3

I'm having a List of String like

List<string> MyList = new List<string>
{ 
    "A-B", 
    "B-A", 
    "C-D", 
    "C-E", 
    "D-C",
    "D-E",
    "E-C",
    "E-D",
    "F-G",
    "G-F"
};

I need to remove duplicate from the List i.e, if "A-B" and "B-A" exist then i need to keep only "A-B" (First entry)

So the result will be like

"A-B"   
"C-D"
"C-E"   
"D-E"
"F-G"

Is there any way to do this using LINQ?

abatishchev
  • 98,240
  • 88
  • 296
  • 433
Thorin Oakenshield
  • 14,232
  • 33
  • 106
  • 146

6 Answers6

14

Implement IEqualityComparer witch returns true on Equals("A-B", "B-A"). And use Enumerable.Distinct method

gandjustas
  • 1,925
  • 14
  • 12
  • 1
    Example of IEqualityComparer implementation will bring you an answer approval ;) – abatishchev Sep 21 '10 at 06:47
  • 4
    @abatischev: I don't know - giving an IEqualityComparer imlpementation would feel like doing someone else's homework... – Niki Sep 21 '10 at 07:12
12

This returns the sequence you look for:

var result = MyList
    .Select(s => s.Split('-').OrderBy(s1 => s1))
    .Select(a => string.Join("-", a.ToArray()))
    .Distinct();

foreach (var str in result)
{
    Console.WriteLine(str);
}

In short: split each string on the - character into two-element arrays. Sort each array, and join them back together. Then you can simply use Distinct to get the unique values.

Update: when thinking a bit more, I realized that you can easily remove one of the Select calls:

var result = MyList
    .Select(s => string.Join("-", s.Split('-').OrderBy(s1 => s1).ToArray()))
    .Distinct();

Disclaimer: this solution will always keep the value "A-B" over "B-A", regardless of the order in which the appear in the original sequence.

Fredrik Mörk
  • 155,851
  • 29
  • 291
  • 343
  • 4
    Downvoters, please leave a comment so any errors can be corrected. – Fredrik Mörk Sep 21 '10 at 07:03
  • +1, minor quibble though. The `Distinct` method is defined as returning an unordered collection so to be 100% correct you'd need to sort the result to get the ordered specified by the OP. Then again it's implemented as an ordered collection so it's at best a nitpick. – JaredPar Sep 21 '10 at 07:16
4

You can use the Enumerable.Distinct(IEnumerable<TSource>, IEqualityComparer<TSource>) overload.
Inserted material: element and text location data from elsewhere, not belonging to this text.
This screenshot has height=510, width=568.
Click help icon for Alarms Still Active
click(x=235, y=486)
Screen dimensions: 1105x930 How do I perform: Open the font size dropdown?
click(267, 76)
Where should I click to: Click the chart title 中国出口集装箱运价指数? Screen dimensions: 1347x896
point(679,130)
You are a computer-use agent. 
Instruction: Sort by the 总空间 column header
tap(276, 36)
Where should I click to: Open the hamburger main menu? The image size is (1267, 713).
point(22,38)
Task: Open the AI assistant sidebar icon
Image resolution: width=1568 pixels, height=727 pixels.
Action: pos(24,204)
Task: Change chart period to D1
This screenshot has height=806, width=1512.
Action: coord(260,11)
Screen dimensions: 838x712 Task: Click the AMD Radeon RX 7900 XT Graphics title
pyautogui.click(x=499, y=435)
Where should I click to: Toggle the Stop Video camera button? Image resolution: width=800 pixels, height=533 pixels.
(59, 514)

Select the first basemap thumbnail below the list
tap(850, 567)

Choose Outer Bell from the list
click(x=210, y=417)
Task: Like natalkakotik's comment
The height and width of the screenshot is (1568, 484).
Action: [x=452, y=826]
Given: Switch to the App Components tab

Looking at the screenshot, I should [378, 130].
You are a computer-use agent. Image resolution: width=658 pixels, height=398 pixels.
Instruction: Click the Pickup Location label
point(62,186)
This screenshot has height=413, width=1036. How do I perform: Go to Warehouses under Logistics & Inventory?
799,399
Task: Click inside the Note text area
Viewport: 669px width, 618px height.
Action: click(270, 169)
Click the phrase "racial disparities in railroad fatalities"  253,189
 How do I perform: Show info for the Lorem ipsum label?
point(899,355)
Now you just need to implement IEqualityComparer. Here's something for you to get started:

class Comparer : IEqualityComparer<String>
{

    public bool Equals(String s1, String s2)
    {
        // will need to test for nullity
        return Reverse(s1).Equals(s2);
    }

    public int GetHashCode(String s)
    {
        // will have to implement this
    }

}

For a Reverse() implementation, see this question

Community
  • 1
  • 1
NullUserException
  • 83,810
  • 28
  • 209
  • 234
  • This assumes that the bits before and after the `-` are always single characters (or that you want palindromic equality). The asker has indicated that this assumption does not hold. If you fix the answer, I’ll upvote. (While you’re at it, in the interest of good education, please give it a more descriptive name than simply “Comparer”.) – Timwi Sep 21 '10 at 07:05
1

Very basic, but could be written better (but it's just working):

class Comparer : IEqualityComparer<string>
  {
      public bool Equals(string x, string y)
      {
          return (x[0] == y[0] && x[2] == y[2]) || (x[0] == y[2] && x[2] == y[0]);
      }

      public int GetHashCode(string obj)
      {
          return 0;
      }
  }

var MyList = new List<String>
{ 
    "A-B", 
    "B-A", 
    "C-D", 
    "C-E", 
    "D-C",
    "D-E",
    "E-C",
    "E-D",
    "F-G",
    "G-F"
}
.Distinct(new Comparer());

foreach (var s in MyList)
{
    Console.WriteLine(s);
}
  • 2
    There's a subtle bug: if you run the debugger, you should notice that E-C equals E-D using your code, which is incorrect... – code4life Sep 21 '10 at 07:10
1

You need to implement the IEqualityComparer like this:

public class CharComparer : IEqualityComparer<string>
{
    #region IEqualityComparer<string> Members

    public bool Equals(string x, string y)
    {
        if (x == y)
            return true;

        if (x.Length == 3 && y.Length == 3)
        {
            if (x[2] == y[0] && x[0] == y[2])
                return true;

            if (x[0] == y[2] && x[2] == y[0])
                return true;
        }

        return false;
    }

    public int GetHashCode(string obj)
    {
        // return 0 to force the Equals to fire (otherwise it won't...!)
        return 0;
    }

    #endregion
}

The sample program:

class Program
{
    static void Main(string[] args)
    {
        List<string> MyList = new List<string>
        { 
            "A-B", 
            "B-A", 
            "C-D", 
            "C-E", 
            "D-C",
            "D-E",
            "E-C",
            "E-D",
            "F-G",
            "G-F"
        };

        var distinct = MyList.Distinct(new CharComparer());
        foreach (string s in distinct)
            Console.WriteLine(s);

        Console.ReadLine();
    }
}

The result:

"A-B"   
"C-D"
"C-E"   
"D-E"
"F-G"
code4life
  • 15,655
  • 7
  • 50
  • 82
-2
int checkID = 0;
while (checkID < MyList.Count)
{
 string szCheckItem = MyList[checkID];
 string []Pairs = szCheckItem.Split("-".ToCharArray());
 string szInvertItem = Pairs[1] + "-" + Pairs[0];
 int i=checkID+1;
 while (i < MyList.Count)
 {
  if((MyList[i] == szCheckItem) || (MyList[i] == szInvertItem))
  {
   MyList.RemoveAt(i);
   continue;
  }
  i++;
 }

 checkID++;
}
Minh Nguyen
  • 1,989
  • 3
  • 17
  • 30